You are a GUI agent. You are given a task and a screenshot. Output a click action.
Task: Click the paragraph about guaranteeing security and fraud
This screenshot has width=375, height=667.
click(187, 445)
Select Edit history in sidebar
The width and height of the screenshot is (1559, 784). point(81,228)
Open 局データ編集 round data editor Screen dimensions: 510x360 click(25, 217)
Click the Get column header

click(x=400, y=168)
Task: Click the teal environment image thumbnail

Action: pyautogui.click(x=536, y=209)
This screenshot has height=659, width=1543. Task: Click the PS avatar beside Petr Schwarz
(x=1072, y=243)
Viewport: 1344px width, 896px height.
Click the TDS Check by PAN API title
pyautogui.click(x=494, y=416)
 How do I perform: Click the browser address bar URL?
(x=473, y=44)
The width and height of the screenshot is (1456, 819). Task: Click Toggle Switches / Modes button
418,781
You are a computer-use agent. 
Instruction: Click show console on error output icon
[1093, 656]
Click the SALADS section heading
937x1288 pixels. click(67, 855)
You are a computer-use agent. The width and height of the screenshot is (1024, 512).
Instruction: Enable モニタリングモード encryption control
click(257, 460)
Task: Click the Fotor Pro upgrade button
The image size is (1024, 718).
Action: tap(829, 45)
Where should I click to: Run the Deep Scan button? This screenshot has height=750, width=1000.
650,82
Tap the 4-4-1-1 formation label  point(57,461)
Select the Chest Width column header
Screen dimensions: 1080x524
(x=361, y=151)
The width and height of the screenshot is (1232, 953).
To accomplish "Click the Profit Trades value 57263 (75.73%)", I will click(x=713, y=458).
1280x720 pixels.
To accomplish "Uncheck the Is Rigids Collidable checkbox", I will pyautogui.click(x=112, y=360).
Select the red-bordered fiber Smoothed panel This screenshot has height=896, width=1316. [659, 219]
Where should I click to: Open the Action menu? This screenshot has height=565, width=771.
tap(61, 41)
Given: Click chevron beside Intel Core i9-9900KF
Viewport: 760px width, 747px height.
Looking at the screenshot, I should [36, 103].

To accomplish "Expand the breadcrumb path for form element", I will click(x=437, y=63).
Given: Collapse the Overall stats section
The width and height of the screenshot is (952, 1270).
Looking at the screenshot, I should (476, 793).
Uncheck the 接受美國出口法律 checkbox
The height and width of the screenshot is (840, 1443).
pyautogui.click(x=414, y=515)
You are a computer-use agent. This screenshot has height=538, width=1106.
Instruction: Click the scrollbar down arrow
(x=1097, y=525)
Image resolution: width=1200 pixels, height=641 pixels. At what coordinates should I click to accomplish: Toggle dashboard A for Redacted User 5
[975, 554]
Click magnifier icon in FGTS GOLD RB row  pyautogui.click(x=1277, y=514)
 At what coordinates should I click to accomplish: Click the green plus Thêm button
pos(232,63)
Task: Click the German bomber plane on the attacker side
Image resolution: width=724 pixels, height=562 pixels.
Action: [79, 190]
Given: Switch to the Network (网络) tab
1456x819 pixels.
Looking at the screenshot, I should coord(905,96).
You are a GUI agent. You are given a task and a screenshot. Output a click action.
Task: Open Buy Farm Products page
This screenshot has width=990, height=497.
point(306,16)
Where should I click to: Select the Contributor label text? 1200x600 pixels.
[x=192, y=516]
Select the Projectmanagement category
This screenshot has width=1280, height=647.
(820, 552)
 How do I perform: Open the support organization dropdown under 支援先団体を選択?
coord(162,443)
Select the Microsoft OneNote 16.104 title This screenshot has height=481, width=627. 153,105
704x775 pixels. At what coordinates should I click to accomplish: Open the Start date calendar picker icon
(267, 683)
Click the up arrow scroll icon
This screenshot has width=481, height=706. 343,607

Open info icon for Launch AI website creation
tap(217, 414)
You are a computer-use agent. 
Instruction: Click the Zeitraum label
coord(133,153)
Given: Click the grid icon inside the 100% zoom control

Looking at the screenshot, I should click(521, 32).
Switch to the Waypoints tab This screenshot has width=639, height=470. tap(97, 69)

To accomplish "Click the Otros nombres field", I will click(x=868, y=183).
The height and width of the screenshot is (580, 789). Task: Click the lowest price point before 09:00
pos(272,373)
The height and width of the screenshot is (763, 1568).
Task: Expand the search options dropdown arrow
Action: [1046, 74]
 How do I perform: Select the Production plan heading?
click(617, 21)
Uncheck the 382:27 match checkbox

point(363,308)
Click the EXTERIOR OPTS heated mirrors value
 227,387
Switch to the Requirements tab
━━━━━━
Locate every line in the entries above that contains the string "button", and copy each of those lines in full. The match is case-sensitive.

» THE ANSWER:
The width and height of the screenshot is (1456, 819). Task: Click Toggle Switches / Modes button
Task: Click the Fotor Pro upgrade button
Where should I click to: Run the Deep Scan button? This screenshot has height=750, width=1000.
 At what coordinates should I click to accomplish: Click the green plus Thêm button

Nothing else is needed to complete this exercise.